Supplied records

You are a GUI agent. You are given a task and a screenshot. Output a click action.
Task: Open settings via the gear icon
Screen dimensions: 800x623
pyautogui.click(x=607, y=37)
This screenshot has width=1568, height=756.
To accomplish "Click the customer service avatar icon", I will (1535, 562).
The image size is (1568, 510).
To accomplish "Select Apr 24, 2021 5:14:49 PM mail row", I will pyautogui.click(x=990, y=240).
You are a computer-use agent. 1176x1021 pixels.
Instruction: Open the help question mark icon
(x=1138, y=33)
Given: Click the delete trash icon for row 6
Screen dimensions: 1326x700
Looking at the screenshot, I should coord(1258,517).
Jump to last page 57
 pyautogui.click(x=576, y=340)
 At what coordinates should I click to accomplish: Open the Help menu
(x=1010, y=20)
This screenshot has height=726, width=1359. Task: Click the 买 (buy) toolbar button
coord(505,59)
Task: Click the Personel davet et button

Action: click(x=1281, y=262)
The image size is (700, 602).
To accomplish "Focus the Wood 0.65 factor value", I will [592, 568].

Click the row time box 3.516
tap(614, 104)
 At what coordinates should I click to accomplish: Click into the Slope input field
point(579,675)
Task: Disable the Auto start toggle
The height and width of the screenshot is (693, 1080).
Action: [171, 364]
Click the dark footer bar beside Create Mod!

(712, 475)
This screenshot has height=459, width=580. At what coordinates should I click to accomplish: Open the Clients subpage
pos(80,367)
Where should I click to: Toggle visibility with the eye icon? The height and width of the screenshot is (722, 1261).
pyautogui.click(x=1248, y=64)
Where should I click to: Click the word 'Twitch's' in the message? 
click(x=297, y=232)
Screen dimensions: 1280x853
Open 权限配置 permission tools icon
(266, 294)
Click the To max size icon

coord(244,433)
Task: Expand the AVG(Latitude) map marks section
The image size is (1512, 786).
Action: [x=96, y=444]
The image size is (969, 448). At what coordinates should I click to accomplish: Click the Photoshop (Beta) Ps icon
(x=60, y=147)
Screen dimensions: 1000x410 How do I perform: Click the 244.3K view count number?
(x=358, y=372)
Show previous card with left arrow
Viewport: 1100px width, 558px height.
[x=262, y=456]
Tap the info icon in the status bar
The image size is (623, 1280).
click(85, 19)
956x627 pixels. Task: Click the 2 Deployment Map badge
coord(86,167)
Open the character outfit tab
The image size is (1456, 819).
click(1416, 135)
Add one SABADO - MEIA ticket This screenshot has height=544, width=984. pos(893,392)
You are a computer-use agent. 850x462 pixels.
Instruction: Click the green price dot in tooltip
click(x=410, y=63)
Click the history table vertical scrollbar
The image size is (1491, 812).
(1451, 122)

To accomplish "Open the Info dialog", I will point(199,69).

What is required
On how many lines of the records above does the word "will" appear? Answer with only that number.

Your solution
4